Pilar se santiguó. Los que hablaban castellano callaron, porque habían escuchado la conversación, y algunos de los franceses también, intrigados por el silencio de los otros. Pilar se dirigió a su parroquia.
—¿Veis? No tienen nada contra él. Y muchos de aquí lo acusasteis. —Parecía su defensora.
—Tenemos que detener al viejo para que esto no vuelva a pasar, rastrearemos el bosque. Necesitaremos ayuda —comenzó a decir Lander.
—Durandarte os llevará enseguida —dijo rápidamente Pilar.
—Mujer, pero si es un contrabandista —continuó Dorian Lander—. ¿Cómo vamos a fiarnos de él? Seguro que aprovecha para algún chanchullo. —Esa idea ya se le había ocurrido al sargento del puesto después de interrogar a Valentina, pero, por orgullo, por soberbia o porque tenían muy asumido que la benemérita no se podía rebajar a pedirle ayuda, querían que fuera él, Esteve Durandarte, quien se ofreciera.
—Pues porque ha salvado a la niña, por eso. De no ser por él igual se habría muerto de hambre o de frío antes de que la encontraran otros. —A Pilar le resultaba difícil callarse.
—Eso no se sabe, que aquí las fuerzas del orden trabajamos mucho —dijo él bastante airado. Parecía ofendido por el comentario de la dueña de la fonda.
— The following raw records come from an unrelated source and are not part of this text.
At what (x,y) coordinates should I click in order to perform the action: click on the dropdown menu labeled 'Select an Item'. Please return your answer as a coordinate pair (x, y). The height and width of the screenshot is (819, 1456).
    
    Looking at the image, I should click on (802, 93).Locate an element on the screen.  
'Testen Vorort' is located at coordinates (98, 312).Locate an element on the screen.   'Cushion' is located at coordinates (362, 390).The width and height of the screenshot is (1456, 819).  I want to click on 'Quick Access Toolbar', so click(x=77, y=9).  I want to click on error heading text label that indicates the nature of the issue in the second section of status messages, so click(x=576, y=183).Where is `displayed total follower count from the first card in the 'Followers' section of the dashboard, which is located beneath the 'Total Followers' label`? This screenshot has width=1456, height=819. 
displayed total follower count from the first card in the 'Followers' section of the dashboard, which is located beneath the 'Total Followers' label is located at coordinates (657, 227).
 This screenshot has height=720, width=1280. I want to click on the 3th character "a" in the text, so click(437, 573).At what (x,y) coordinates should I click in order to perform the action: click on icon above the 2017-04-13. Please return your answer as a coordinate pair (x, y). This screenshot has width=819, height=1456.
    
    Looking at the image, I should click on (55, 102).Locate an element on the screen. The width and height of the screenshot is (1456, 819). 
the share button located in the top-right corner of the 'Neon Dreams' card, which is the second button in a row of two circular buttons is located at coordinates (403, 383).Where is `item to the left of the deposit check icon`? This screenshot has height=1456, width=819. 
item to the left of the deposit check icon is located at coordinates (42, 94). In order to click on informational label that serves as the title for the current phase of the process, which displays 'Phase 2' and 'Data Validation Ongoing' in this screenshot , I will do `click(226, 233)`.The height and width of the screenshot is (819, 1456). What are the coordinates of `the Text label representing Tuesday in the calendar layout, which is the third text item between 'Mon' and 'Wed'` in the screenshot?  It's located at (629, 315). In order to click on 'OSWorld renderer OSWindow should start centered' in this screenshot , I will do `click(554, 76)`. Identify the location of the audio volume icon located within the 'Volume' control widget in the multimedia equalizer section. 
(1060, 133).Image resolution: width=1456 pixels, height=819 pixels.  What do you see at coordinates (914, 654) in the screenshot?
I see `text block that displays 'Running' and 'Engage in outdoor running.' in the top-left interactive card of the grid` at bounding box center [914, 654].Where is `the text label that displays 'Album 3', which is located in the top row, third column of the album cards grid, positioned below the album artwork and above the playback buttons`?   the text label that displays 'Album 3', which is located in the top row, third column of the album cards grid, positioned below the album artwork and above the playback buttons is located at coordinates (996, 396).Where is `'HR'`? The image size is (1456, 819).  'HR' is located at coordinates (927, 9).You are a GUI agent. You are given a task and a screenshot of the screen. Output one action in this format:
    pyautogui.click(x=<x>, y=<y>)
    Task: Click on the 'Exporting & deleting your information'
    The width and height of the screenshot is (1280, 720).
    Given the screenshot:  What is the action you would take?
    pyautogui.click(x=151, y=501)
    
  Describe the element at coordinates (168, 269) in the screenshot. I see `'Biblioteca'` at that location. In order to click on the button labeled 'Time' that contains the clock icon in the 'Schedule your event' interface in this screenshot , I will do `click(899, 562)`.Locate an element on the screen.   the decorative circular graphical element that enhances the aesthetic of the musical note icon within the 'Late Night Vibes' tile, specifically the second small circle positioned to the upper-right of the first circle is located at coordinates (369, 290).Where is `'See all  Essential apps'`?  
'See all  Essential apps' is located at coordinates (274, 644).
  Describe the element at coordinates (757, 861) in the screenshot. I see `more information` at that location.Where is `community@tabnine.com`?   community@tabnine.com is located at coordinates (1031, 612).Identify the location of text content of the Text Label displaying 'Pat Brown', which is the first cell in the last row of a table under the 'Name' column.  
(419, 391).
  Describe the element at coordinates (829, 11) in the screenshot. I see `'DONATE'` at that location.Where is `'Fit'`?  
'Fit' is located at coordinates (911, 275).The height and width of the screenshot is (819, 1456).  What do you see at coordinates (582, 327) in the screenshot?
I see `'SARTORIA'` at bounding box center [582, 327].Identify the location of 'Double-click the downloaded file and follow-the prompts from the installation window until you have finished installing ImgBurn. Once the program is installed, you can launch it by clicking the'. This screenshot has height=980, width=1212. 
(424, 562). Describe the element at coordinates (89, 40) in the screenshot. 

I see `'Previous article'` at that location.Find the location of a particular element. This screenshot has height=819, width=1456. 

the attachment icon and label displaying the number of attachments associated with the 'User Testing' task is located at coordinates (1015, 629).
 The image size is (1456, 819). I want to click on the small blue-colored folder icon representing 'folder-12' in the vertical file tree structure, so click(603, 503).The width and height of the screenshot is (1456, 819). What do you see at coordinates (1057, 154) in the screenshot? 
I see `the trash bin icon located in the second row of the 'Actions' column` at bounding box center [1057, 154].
—Sí, para detener a esos pobres desgraciados que llegan de tan lejos. Esos precisamente que no han hecho nada, que solo intentan salvar la piel. —Para congraciarse con la autoridad añadió enseguida—: Además Durandarte también debe someterse, todos les debemos obediencia a ustedes, ¿no? —Se notaba que no estaba nada convencida de aquellas palabras, pero consideró que eran las que debía pronunciar en aquel momento.
Así se lo dirían a Esteve: la guardia civil reclama tu ayuda para dar con el escondrijo de Voltor. Pronto llegaría a sus oídos, hasta aquel lugar secreto entre la senda de Camille, el Col de Bessata, Lizara y Somport.